> **The problem**
Look for the word "info" in the entries below, then copy every line that has it.

(Data for this exercise begins)

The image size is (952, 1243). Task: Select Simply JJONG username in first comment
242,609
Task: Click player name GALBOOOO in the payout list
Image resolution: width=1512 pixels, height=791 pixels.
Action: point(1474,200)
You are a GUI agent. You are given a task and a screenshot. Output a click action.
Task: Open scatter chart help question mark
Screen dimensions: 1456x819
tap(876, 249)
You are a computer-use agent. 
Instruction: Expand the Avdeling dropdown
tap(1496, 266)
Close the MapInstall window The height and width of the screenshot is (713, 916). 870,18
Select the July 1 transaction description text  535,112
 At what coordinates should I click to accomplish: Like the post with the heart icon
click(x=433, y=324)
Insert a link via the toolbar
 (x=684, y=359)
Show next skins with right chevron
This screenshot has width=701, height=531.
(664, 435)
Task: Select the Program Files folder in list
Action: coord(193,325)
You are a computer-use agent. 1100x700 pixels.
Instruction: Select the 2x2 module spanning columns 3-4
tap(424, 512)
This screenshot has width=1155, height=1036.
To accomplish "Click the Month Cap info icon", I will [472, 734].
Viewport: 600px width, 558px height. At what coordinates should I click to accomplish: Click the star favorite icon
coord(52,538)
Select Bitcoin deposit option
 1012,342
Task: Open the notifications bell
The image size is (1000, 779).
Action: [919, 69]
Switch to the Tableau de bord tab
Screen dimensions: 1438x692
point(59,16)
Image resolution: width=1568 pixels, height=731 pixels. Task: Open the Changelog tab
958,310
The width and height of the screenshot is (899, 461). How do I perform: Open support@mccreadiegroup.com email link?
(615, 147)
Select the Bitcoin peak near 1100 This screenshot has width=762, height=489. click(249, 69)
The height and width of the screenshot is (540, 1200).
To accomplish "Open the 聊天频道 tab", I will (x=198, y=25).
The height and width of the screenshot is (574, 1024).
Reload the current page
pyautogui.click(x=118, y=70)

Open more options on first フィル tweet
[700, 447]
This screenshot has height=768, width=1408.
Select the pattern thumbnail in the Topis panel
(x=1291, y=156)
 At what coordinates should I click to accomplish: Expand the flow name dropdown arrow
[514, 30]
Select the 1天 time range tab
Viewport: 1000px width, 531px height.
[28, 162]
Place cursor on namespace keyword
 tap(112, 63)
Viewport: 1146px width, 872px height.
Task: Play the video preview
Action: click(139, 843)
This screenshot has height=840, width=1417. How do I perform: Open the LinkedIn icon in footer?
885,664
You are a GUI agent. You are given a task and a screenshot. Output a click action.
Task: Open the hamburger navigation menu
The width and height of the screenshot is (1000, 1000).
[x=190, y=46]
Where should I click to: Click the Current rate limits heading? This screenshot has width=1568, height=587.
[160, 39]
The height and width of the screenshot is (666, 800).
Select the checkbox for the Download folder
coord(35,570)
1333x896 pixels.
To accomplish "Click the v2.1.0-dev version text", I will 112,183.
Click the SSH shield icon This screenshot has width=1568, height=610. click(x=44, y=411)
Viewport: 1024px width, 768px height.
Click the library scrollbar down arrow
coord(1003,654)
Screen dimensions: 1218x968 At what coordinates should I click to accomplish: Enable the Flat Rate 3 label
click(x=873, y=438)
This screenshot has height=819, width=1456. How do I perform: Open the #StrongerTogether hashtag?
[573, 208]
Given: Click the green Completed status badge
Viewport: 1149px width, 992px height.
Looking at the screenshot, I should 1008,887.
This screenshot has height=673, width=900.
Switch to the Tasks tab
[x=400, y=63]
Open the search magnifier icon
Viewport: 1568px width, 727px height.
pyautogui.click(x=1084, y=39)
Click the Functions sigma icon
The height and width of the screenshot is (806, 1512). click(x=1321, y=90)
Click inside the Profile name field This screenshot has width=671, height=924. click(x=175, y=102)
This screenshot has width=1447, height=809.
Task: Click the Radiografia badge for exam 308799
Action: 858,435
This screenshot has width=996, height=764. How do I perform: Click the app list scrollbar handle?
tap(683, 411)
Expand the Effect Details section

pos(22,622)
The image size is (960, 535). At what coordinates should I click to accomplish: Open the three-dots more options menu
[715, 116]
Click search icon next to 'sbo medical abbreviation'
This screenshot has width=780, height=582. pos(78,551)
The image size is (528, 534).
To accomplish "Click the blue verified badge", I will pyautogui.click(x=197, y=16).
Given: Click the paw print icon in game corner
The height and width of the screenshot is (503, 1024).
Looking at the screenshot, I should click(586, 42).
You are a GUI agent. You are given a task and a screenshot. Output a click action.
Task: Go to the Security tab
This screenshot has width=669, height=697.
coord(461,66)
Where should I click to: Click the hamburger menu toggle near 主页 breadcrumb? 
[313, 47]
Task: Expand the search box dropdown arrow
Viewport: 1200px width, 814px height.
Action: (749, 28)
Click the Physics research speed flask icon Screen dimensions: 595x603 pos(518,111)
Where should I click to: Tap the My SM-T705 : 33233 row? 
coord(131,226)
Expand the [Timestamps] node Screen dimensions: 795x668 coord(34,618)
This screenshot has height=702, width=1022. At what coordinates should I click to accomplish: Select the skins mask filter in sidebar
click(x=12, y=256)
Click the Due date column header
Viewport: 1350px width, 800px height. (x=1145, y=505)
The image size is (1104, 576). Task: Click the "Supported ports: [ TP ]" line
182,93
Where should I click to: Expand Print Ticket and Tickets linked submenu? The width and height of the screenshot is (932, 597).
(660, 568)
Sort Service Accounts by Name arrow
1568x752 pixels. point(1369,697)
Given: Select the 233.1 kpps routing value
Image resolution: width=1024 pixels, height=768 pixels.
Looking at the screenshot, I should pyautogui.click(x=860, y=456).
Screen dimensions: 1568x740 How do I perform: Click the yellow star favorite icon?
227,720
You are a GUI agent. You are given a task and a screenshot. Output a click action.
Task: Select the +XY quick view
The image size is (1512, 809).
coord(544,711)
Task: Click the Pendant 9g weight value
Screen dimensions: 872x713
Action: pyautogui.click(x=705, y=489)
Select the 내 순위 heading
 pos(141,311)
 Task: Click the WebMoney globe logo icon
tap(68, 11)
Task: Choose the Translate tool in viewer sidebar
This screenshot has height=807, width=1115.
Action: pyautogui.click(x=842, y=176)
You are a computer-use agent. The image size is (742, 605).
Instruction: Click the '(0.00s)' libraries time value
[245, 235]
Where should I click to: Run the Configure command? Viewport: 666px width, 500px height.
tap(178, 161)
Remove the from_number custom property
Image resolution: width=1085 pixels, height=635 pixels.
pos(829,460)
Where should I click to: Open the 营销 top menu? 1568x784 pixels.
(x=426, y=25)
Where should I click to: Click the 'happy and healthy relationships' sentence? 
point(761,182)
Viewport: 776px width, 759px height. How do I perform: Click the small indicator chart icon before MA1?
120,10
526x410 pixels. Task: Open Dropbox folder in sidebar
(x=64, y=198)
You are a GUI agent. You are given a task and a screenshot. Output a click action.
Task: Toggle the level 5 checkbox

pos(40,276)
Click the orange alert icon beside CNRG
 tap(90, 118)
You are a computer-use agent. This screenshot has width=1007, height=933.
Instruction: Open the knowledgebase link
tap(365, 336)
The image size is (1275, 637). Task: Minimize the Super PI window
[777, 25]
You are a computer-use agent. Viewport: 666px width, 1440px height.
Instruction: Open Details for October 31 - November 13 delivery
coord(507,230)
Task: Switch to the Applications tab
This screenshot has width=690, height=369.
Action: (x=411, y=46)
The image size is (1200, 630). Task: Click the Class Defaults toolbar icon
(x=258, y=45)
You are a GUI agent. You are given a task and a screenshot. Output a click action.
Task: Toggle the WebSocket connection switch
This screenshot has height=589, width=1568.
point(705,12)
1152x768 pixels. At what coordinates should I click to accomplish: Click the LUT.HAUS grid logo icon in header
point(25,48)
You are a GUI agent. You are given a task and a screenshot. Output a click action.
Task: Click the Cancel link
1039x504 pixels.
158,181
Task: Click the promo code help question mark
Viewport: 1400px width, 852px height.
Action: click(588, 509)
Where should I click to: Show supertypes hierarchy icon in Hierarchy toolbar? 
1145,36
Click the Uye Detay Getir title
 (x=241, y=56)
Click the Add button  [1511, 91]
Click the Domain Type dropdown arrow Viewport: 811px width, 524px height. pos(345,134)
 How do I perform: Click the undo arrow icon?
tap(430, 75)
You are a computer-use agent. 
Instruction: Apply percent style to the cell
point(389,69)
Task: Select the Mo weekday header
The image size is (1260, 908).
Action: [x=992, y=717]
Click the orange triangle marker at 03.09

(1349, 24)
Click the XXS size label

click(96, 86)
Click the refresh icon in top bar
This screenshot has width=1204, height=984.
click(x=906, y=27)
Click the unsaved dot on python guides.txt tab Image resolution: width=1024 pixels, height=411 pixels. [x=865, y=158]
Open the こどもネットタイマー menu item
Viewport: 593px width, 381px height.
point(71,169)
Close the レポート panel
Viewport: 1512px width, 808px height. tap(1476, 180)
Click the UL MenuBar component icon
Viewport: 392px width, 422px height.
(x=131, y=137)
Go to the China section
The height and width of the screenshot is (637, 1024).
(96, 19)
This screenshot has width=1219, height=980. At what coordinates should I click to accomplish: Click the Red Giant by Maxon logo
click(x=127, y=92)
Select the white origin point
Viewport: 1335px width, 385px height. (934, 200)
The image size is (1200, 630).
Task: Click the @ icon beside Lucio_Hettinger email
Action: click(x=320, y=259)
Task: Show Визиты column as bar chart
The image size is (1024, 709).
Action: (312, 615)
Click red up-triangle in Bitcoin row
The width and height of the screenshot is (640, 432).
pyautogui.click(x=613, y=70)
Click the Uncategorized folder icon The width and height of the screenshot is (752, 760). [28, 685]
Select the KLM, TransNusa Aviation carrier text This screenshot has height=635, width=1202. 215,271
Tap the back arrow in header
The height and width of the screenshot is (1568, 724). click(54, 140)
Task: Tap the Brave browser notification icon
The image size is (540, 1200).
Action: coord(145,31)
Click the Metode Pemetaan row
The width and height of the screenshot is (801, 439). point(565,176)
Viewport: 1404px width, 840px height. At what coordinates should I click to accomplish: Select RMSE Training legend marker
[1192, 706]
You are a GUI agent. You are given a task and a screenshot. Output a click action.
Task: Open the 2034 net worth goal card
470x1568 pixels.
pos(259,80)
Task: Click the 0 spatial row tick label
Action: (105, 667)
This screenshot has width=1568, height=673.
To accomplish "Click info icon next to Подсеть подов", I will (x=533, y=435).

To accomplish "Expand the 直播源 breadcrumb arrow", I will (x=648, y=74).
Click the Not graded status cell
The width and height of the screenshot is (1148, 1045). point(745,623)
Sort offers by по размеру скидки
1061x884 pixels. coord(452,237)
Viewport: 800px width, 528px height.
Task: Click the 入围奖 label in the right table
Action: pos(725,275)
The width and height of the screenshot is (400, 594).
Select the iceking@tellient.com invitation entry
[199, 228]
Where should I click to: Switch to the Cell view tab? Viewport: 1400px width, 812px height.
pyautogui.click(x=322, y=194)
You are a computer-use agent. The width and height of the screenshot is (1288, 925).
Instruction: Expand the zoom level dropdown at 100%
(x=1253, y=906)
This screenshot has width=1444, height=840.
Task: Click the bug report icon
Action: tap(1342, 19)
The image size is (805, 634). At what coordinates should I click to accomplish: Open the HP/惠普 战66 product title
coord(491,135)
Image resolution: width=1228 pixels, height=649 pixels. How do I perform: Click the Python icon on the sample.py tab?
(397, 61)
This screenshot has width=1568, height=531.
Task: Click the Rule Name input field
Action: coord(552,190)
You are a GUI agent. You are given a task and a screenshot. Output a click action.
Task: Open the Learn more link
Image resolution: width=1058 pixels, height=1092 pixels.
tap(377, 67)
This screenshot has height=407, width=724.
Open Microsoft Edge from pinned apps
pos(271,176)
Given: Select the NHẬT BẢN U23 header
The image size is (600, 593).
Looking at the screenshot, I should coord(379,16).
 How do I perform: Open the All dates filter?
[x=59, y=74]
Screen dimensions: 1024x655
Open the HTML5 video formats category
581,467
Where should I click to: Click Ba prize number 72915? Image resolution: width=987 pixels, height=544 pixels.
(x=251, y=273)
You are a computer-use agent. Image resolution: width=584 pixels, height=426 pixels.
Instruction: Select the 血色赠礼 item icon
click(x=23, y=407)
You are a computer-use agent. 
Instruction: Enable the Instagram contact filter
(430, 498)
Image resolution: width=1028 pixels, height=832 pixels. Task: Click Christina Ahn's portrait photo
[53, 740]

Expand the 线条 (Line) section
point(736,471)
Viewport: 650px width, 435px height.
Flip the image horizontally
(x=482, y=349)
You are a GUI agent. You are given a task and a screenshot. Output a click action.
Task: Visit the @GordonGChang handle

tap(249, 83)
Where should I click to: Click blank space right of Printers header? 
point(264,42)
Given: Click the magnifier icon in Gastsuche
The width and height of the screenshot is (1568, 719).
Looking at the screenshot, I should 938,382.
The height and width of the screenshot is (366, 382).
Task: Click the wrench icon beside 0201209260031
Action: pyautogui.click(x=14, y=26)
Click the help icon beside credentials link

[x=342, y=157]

(Data for this exercise ends)

> **Result**
To accomplish "Click the Month Cap info icon", I will [472, 734].
To accomplish "Click info icon next to Подсеть подов", I will (x=533, y=435).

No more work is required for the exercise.